**Source records**
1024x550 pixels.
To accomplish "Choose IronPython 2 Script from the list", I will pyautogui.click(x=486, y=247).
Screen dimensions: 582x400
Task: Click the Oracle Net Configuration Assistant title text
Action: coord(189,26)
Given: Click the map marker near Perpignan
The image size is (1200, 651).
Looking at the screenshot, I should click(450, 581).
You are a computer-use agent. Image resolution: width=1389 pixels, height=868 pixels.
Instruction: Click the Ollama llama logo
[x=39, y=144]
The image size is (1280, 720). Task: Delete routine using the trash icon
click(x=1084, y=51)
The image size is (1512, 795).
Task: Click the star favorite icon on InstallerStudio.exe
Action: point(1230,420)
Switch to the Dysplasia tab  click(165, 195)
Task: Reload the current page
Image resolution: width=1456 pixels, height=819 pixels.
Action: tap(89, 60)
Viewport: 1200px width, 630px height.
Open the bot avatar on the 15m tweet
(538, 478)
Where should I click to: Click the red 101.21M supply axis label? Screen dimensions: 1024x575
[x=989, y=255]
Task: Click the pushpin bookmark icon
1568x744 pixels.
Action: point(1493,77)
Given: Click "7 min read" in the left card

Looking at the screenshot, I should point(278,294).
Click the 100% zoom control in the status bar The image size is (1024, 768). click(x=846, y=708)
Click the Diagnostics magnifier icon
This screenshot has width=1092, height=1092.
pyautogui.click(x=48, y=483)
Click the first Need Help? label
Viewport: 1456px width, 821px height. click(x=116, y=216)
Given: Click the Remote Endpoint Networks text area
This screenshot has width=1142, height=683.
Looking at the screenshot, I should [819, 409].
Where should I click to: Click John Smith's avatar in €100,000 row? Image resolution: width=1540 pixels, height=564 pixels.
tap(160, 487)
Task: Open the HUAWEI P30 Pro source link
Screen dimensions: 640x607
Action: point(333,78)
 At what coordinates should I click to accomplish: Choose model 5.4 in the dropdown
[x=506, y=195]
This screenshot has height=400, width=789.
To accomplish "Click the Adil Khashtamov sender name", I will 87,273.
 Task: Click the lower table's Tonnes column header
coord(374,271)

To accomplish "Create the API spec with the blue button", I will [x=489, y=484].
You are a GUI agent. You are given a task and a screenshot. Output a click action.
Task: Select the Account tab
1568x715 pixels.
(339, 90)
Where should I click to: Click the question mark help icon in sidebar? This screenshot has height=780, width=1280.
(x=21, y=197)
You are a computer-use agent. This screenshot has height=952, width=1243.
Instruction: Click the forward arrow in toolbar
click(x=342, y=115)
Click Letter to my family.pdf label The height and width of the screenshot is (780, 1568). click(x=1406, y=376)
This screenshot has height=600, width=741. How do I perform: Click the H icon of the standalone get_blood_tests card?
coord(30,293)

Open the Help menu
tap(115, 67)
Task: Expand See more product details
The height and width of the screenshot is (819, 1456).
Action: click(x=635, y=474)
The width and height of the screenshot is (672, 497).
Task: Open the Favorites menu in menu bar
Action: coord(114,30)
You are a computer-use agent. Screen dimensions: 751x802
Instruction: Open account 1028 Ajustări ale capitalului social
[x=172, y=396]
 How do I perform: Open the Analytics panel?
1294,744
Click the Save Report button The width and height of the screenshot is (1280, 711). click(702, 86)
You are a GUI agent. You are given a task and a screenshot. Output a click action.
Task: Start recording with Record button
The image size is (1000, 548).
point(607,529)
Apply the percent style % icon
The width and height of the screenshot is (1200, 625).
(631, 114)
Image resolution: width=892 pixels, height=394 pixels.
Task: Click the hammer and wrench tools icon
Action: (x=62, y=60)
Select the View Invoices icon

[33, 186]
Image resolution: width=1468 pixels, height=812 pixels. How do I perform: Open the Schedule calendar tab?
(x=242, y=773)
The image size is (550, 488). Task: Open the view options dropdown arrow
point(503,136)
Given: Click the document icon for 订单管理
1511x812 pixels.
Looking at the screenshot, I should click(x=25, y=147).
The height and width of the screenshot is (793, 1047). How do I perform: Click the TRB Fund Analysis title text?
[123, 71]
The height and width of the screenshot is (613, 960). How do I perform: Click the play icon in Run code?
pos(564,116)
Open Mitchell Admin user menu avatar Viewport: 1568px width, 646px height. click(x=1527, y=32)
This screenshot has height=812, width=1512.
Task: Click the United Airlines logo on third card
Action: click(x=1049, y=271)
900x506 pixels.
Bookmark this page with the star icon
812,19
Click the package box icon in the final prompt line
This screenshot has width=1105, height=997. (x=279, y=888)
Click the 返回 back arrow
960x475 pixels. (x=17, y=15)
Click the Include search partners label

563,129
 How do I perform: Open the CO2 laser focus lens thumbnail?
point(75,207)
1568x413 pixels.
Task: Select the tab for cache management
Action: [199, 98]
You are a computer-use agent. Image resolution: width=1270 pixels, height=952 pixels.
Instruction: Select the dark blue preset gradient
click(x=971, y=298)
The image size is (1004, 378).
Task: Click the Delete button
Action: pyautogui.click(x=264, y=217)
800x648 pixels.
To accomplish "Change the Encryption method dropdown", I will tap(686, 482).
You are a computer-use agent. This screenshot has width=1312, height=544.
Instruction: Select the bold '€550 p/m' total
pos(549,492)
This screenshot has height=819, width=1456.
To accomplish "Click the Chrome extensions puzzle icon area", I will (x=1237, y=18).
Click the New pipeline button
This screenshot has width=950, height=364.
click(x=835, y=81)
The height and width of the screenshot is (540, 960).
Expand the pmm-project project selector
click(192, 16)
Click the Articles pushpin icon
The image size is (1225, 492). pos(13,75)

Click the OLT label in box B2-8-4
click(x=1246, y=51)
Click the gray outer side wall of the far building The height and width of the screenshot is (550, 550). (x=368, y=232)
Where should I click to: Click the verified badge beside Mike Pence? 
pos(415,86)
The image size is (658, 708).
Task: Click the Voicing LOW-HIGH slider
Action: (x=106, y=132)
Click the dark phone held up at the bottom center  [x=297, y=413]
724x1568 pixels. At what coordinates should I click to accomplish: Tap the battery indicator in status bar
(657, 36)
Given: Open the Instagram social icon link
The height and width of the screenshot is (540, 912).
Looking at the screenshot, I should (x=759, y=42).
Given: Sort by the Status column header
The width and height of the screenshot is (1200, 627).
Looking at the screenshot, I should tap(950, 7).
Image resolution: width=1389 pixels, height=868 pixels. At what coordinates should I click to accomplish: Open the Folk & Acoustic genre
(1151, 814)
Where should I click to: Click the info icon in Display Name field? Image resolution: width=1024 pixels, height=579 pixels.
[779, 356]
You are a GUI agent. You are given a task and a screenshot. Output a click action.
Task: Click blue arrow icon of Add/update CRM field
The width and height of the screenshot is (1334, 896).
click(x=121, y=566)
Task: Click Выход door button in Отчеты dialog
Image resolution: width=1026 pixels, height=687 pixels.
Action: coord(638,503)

**Problem details**
Go through all the records above, substitute "Where do I click to" for each occurrence of "Where should I click to", and reproduce them with everything else left as it is.

**Output for this task**
1024x550 pixels.
To accomplish "Choose IronPython 2 Script from the list", I will pyautogui.click(x=486, y=247).
Screen dimensions: 582x400
Task: Click the Oracle Net Configuration Assistant title text
Action: coord(189,26)
Given: Click the map marker near Perpignan
The image size is (1200, 651).
Looking at the screenshot, I should click(450, 581).
You are a computer-use agent. Image resolution: width=1389 pixels, height=868 pixels.
Instruction: Click the Ollama llama logo
[x=39, y=144]
The image size is (1280, 720). Task: Delete routine using the trash icon
click(x=1084, y=51)
The image size is (1512, 795).
Task: Click the star favorite icon on InstallerStudio.exe
Action: point(1230,420)
Switch to the Dysplasia tab  click(165, 195)
Task: Reload the current page
Image resolution: width=1456 pixels, height=819 pixels.
Action: tap(89, 60)
Viewport: 1200px width, 630px height.
Open the bot avatar on the 15m tweet
(538, 478)
Where do I click to: Click the red 101.21M supply axis label? Screen dimensions: 1024x575
[x=989, y=255]
Task: Click the pushpin bookmark icon
1568x744 pixels.
Action: point(1493,77)
Given: Click "7 min read" in the left card

Looking at the screenshot, I should point(278,294).
Click the 100% zoom control in the status bar The image size is (1024, 768). click(x=846, y=708)
Click the Diagnostics magnifier icon
This screenshot has width=1092, height=1092.
pyautogui.click(x=48, y=483)
Click the first Need Help? label
Viewport: 1456px width, 821px height. click(x=116, y=216)
Given: Click the Remote Endpoint Networks text area
This screenshot has width=1142, height=683.
Looking at the screenshot, I should [819, 409].
Where do I click to: Click John Smith's avatar in €100,000 row? Image resolution: width=1540 pixels, height=564 pixels.
tap(160, 487)
Task: Open the HUAWEI P30 Pro source link
Screen dimensions: 640x607
Action: point(333,78)
 At what coordinates should I click to accomplish: Choose model 5.4 in the dropdown
[x=506, y=195]
This screenshot has height=400, width=789.
To accomplish "Click the Adil Khashtamov sender name", I will 87,273.
 Task: Click the lower table's Tonnes column header
coord(374,271)

To accomplish "Create the API spec with the blue button", I will [x=489, y=484].
You are a GUI agent. You are given a task and a screenshot. Output a click action.
Task: Select the Account tab
1568x715 pixels.
(339, 90)
Where do I click to: Click the question mark help icon in sidebar? This screenshot has height=780, width=1280.
(x=21, y=197)
You are a computer-use agent. This screenshot has height=952, width=1243.
Instruction: Click the forward arrow in toolbar
click(x=342, y=115)
Click Letter to my family.pdf label The height and width of the screenshot is (780, 1568). click(x=1406, y=376)
This screenshot has height=600, width=741. How do I perform: Click the H icon of the standalone get_blood_tests card?
coord(30,293)

Open the Help menu
tap(115, 67)
Task: Expand See more product details
The height and width of the screenshot is (819, 1456).
Action: click(x=635, y=474)
The width and height of the screenshot is (672, 497).
Task: Open the Favorites menu in menu bar
Action: coord(114,30)
You are a computer-use agent. Screen dimensions: 751x802
Instruction: Open account 1028 Ajustări ale capitalului social
[x=172, y=396]
 How do I perform: Open the Analytics panel?
1294,744
Click the Save Report button The width and height of the screenshot is (1280, 711). click(702, 86)
You are a GUI agent. You are given a task and a screenshot. Output a click action.
Task: Start recording with Record button
The image size is (1000, 548).
point(607,529)
Apply the percent style % icon
The width and height of the screenshot is (1200, 625).
(631, 114)
Image resolution: width=892 pixels, height=394 pixels.
Task: Click the hammer and wrench tools icon
Action: (x=62, y=60)
Select the View Invoices icon

[33, 186]
Image resolution: width=1468 pixels, height=812 pixels. How do I perform: Open the Schedule calendar tab?
(x=242, y=773)
The image size is (550, 488). Task: Open the view options dropdown arrow
point(503,136)
Given: Click the document icon for 订单管理
1511x812 pixels.
Looking at the screenshot, I should click(x=25, y=147).
The height and width of the screenshot is (793, 1047). How do I perform: Click the TRB Fund Analysis title text?
[123, 71]
The height and width of the screenshot is (613, 960). How do I perform: Click the play icon in Run code?
pos(564,116)
Open Mitchell Admin user menu avatar Viewport: 1568px width, 646px height. click(x=1527, y=32)
This screenshot has height=812, width=1512.
Task: Click the United Airlines logo on third card
Action: click(x=1049, y=271)
900x506 pixels.
Bookmark this page with the star icon
812,19
Click the package box icon in the final prompt line
This screenshot has width=1105, height=997. (x=279, y=888)
Click the 返回 back arrow
960x475 pixels. (x=17, y=15)
Click the Include search partners label

563,129
 How do I perform: Open the CO2 laser focus lens thumbnail?
point(75,207)
1568x413 pixels.
Task: Select the tab for cache management
Action: [199, 98]
You are a computer-use agent. Image resolution: width=1270 pixels, height=952 pixels.
Instruction: Select the dark blue preset gradient
click(x=971, y=298)
The image size is (1004, 378).
Task: Click the Delete button
Action: pyautogui.click(x=264, y=217)
800x648 pixels.
To accomplish "Change the Encryption method dropdown", I will tap(686, 482).
You are a computer-use agent. This screenshot has width=1312, height=544.
Instruction: Select the bold '€550 p/m' total
pos(549,492)
This screenshot has height=819, width=1456.
To accomplish "Click the Chrome extensions puzzle icon area", I will (x=1237, y=18).
Click the New pipeline button
This screenshot has width=950, height=364.
click(x=835, y=81)
The height and width of the screenshot is (540, 960).
Expand the pmm-project project selector
click(192, 16)
Click the Articles pushpin icon
The image size is (1225, 492). pos(13,75)

Click the OLT label in box B2-8-4
click(x=1246, y=51)
Click the gray outer side wall of the far building The height and width of the screenshot is (550, 550). (x=368, y=232)
Where do I click to: Click the verified badge beside Mike Pence? 
pos(415,86)
The image size is (658, 708).
Task: Click the Voicing LOW-HIGH slider
Action: (x=106, y=132)
Click the dark phone held up at the bottom center  [x=297, y=413]
724x1568 pixels. At what coordinates should I click to accomplish: Tap the battery indicator in status bar
(657, 36)
Given: Open the Instagram social icon link
The height and width of the screenshot is (540, 912).
Looking at the screenshot, I should (x=759, y=42).
Given: Sort by the Status column header
The width and height of the screenshot is (1200, 627).
Looking at the screenshot, I should tap(950, 7).
Image resolution: width=1389 pixels, height=868 pixels. At what coordinates should I click to accomplish: Open the Folk & Acoustic genre
(1151, 814)
Where do I click to: Click the info icon in Display Name field? Image resolution: width=1024 pixels, height=579 pixels.
[779, 356]
You are a GUI agent. You are given a task and a screenshot. Output a click action.
Task: Click blue arrow icon of Add/update CRM field
The width and height of the screenshot is (1334, 896).
click(x=121, y=566)
Task: Click Выход door button in Отчеты dialog
Image resolution: width=1026 pixels, height=687 pixels.
Action: coord(638,503)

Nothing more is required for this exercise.